元データ:
▽

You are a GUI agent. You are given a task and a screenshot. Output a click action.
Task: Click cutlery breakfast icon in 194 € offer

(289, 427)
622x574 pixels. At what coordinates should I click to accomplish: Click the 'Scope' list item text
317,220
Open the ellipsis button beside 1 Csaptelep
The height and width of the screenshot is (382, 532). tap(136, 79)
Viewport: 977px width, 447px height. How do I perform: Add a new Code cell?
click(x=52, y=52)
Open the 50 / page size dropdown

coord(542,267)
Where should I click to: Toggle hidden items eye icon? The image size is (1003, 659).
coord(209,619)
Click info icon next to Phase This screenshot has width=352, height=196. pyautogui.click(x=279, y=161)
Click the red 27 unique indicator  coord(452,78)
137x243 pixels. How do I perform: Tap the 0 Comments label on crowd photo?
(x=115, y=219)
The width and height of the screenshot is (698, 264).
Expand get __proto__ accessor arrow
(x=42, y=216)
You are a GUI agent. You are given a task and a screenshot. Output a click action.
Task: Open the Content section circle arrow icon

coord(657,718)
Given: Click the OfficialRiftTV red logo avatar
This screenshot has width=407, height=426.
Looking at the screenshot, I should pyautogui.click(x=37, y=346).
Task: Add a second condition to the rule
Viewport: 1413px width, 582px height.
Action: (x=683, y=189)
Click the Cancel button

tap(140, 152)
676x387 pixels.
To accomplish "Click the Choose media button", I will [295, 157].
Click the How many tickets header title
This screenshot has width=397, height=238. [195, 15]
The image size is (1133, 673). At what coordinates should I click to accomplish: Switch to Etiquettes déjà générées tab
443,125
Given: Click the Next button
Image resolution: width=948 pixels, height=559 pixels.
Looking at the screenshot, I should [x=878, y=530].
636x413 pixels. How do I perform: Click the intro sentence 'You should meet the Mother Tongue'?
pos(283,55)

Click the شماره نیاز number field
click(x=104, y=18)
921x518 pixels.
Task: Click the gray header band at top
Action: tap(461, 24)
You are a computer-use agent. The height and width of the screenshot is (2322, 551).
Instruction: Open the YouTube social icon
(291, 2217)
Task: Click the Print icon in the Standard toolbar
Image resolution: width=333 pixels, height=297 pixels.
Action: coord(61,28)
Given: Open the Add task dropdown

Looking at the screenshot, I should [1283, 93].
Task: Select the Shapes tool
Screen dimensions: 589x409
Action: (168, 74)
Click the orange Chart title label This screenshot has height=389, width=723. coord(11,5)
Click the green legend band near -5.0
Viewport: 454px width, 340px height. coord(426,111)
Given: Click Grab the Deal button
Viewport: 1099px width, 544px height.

△

[目的]: 上の記録で「This」という文字列を含む行の数を、数字だけで答えてください。大文字と小文字は区別します。

[解答]: 4